Don't Screen asymptomatic adults for vitamin D deficiency, recommends US Task Force
USA: The US Preventive Services Task Force has released an updated recommendation statement on screening for vitamin D deficiency in adults. The latest recommendations, published in the journal JAMA, are based on a systematic review on screening for vitamin D deficiency, including the benefits and harms of screening and early treatment.
Don't screen asymptomatic adults for vitamin D deficiency, according to the US Task Force.
"The current evidence is insufficient to assess the balance of benefits and harms of screening for vitamin D deficiency in asymptomatic adults," wrote the authors. "In the absence of screening recommendations, clinicians may be best advised to instead focus on diet and supplementation for those considered at risk."

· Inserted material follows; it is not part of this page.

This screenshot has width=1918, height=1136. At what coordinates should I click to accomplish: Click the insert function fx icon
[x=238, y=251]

This recommendation applies to community-dwelling, nonpregnant adults who have no signs or symptoms of vitamin D deficiency, such as bone pain or muscle weakness, or conditions for which vitamin D treatment is recommended. This recommendation focuses on screening (ie, testing for vitamin D deficiency in asymptomatic adults and treating those found to have a deficiency), which differs from USPSTF recommendation statements on supplementation.
Vitamin D is a fat-soluble vitamin that performs an important role in bone metabolism and calcium homeostasis and also affects many other cellular regulatory functions outside the skeletal system. Vitamin D requirements vary from individual to individual; thus, no one serum vitamin D level cutpoint defines deficiency, and no consensus exists regarding the precise serum levels of vitamin D that represent optimal health or sufficiency
The USPSTF concludes that the overall evidence on the benefits of screening for vitamin D deficiency is lacking. Therefore, the balance of benefits and harms of screening for vitamin D deficiency in asymptomatic adults cannot be determined.

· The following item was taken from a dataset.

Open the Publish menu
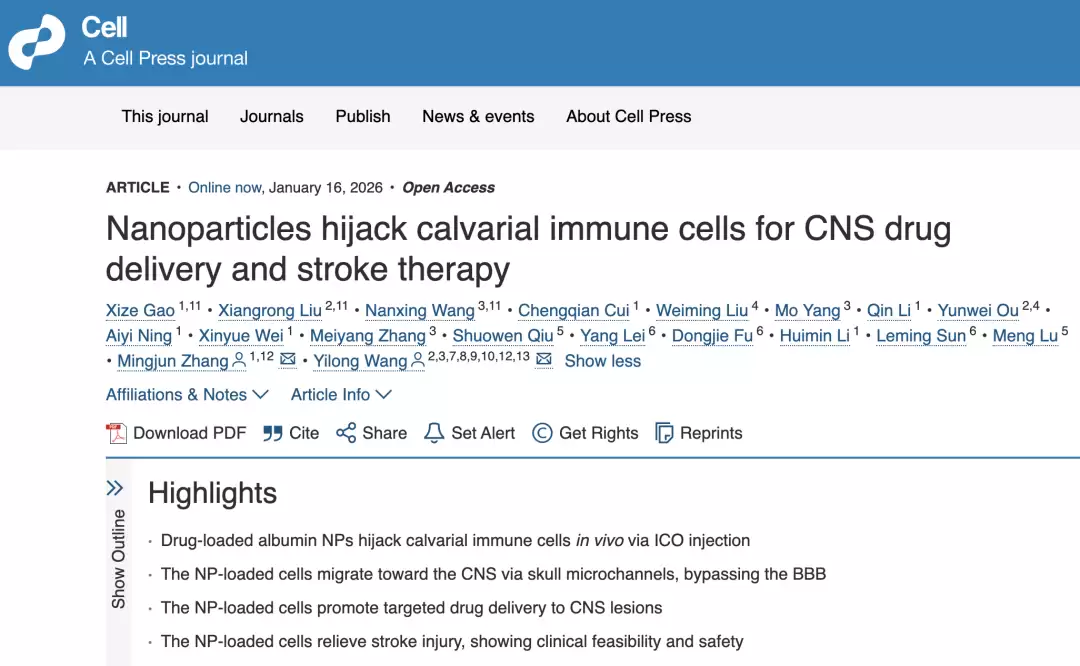Image resolution: width=1080 pixels, height=666 pixels. coord(363,117)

"While gaps remain in the understanding of the value of free 25(OH)D vs total 25(OH)D, the medical and scientific communities should also be thoughtful regarding the balance between investigation and pragmatism," Sherri-Ann M. Burnett-Bowie and Anne R. Cappola wrote in an accompanying editorial.
To that end, future studies of treating vitamin D deficiency should assess the best vitamin D biomarker, have adequate racial and ethnic diversity, and target enrollment by degree of vitamin D deficiency and likelihood of benefit. Until the target populations who would benefit from treatment with vitamin D are established, it is premature to conduct studies evaluating the role of screening for vitamin D deficiency.